Dorothy shrank back. A sound came from her lips which might have been “No.”
“Why, it’s in all the papers; I expect there’s thousands looking out for it by now. That’s what West says: someone’s sure to get it, so it might as well be her. So she went to put her hat on; meaning to start off to them police; and if she didn’t leave the key outside her room--so I gave it a turn, and here it is.” She produced a door-key from a pocket in her skirt. “And there she is, locked in. Won’t she be in a tear when she finds out!” The girl grinned, as if enjoying the mental picture she called up of the parlourmaid’s rage when she discovered she was prisoned. “They won’t be so eager to let her out, neither; there’s none of them loves her. So if you’re sharp you ought to get clear off before she’s even started after that reward.”
Dorothy made no attempt to deny the terrible imputation which the speaker’s words conveyed. The thing was so continually present to her own mind that the idea did not occur to her of even pretending not to understand. The question she put tacitly admitted the truth of the whole tale of horror at which the other only remotely hinted.
“Do--do the others know?”
“You mean--the family?
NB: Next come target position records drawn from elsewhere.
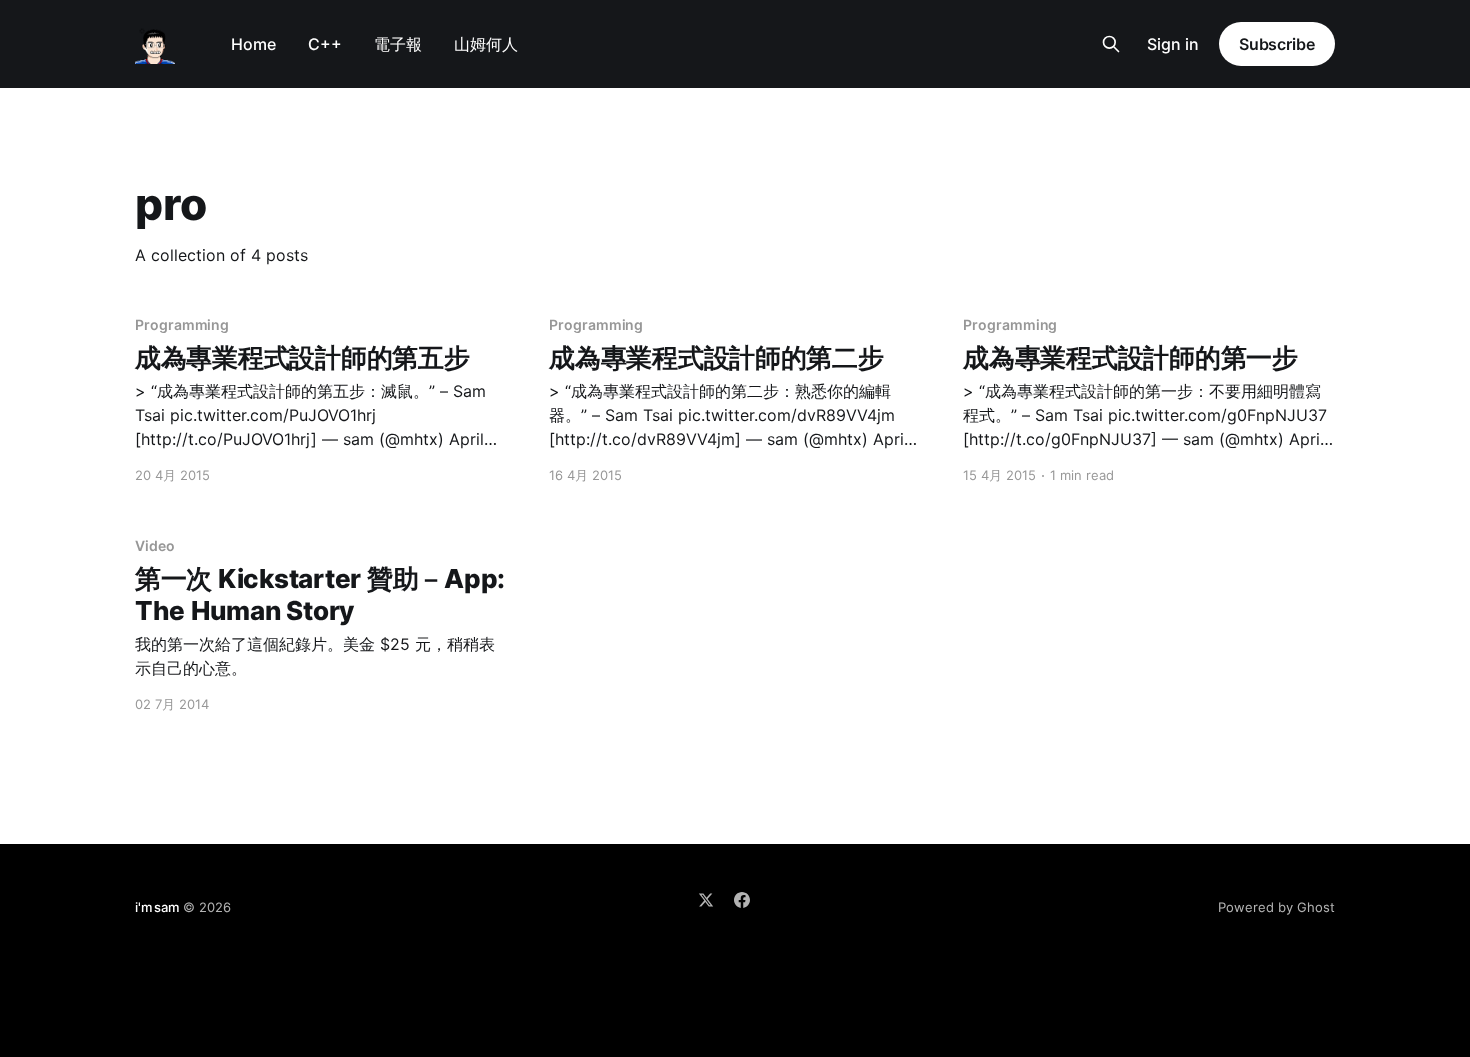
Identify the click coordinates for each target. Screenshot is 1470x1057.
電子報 (398, 44)
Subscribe (1277, 44)
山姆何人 (486, 44)
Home (253, 44)
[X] (706, 900)
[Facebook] (742, 900)
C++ (325, 44)
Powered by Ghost (1276, 907)
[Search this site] (1111, 44)
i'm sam (157, 907)
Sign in (1173, 44)
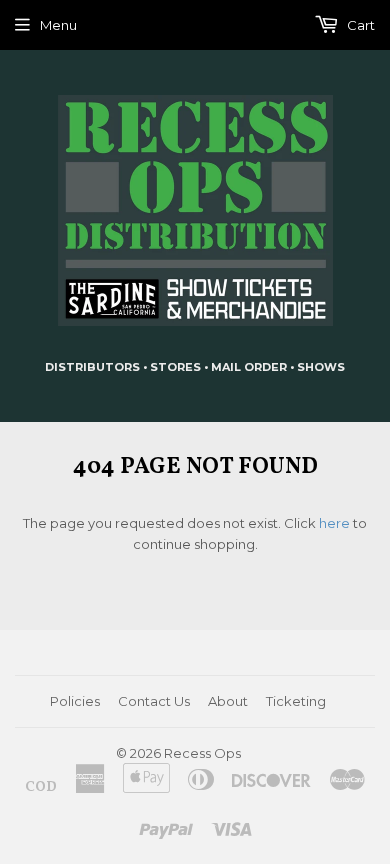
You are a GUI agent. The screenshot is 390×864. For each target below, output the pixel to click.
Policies (75, 701)
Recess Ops (202, 753)
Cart (359, 25)
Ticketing (296, 701)
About (228, 701)
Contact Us (154, 701)
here (334, 523)
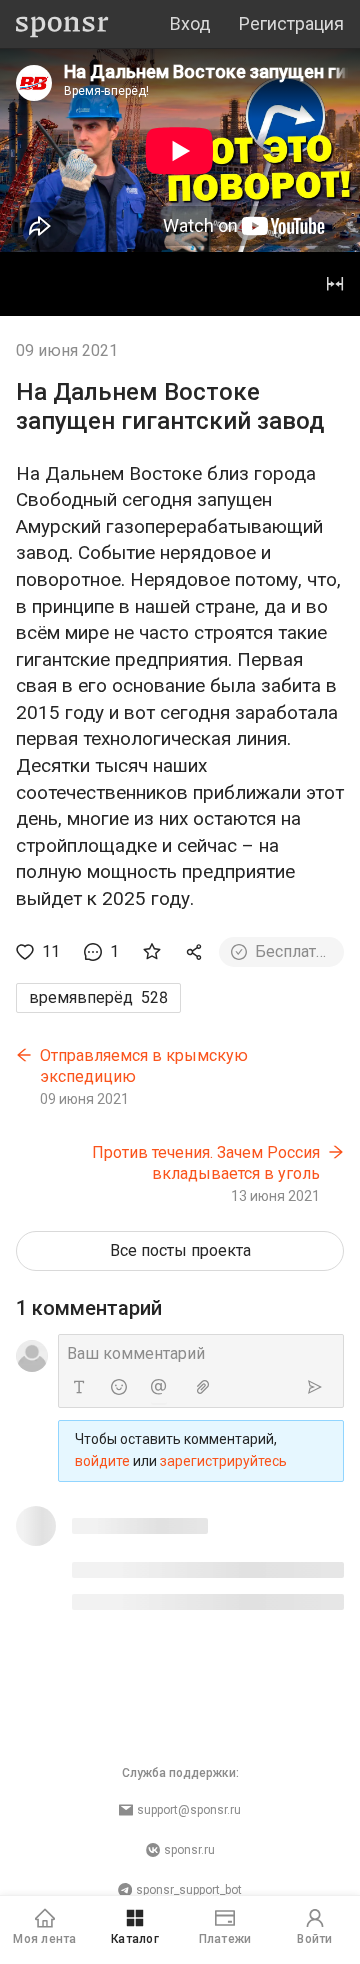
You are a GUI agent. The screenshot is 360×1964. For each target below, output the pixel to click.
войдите (102, 1461)
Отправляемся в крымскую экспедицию (144, 1066)
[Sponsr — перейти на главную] (62, 24)
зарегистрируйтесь (223, 1461)
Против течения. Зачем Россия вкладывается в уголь (206, 1163)
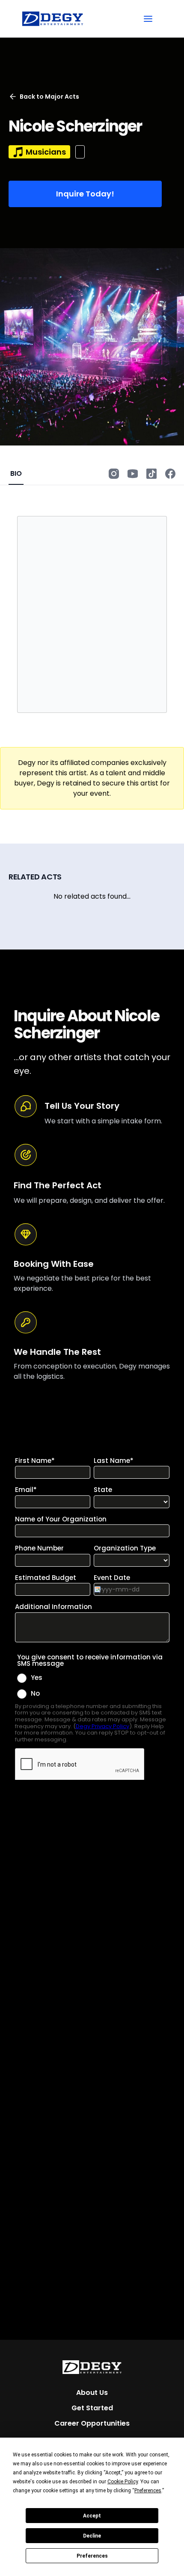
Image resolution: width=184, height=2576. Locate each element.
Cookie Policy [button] (122, 2482)
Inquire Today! (85, 193)
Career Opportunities (92, 2423)
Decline (92, 2536)
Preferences (92, 2556)
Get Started (92, 2408)
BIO (16, 473)
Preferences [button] (147, 2491)
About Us (92, 2392)
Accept (92, 2516)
I should think by now they do; I know Mr Parkes started off to tell ‘em.”
“Perhaps--perhaps that’s--why no one’s been near me.
“I daresay. I shouldn’t be surprised if I was the only friend you’d got in the house, truly! The truth is--though, mind you, there’s no one in the place so much as guesses at it--the truth is, I have had trouble in my own family, so that gives me a sort of fellow-feeling--I know from bitter experience what them police are; no one sha’n’t get into trouble if I can help it, I don’t care who it is; so, if you take my advice, off you go as far as ever you can; because it’s no use waiting till them police come before you start--not much it’s not!”
“Why--why should I go?”
“Why? Well, if you don’t know, I don’t!--why!”
“Mrs Vernon herself may have sent for the police.”
“Of course she may; I expect a hundred pounds is a hundred pounds to her as well as to anybody else.”
“Then, if you think so, why shouldn’t I let them come and find me here? I’m tired of--of running away--of hiding!”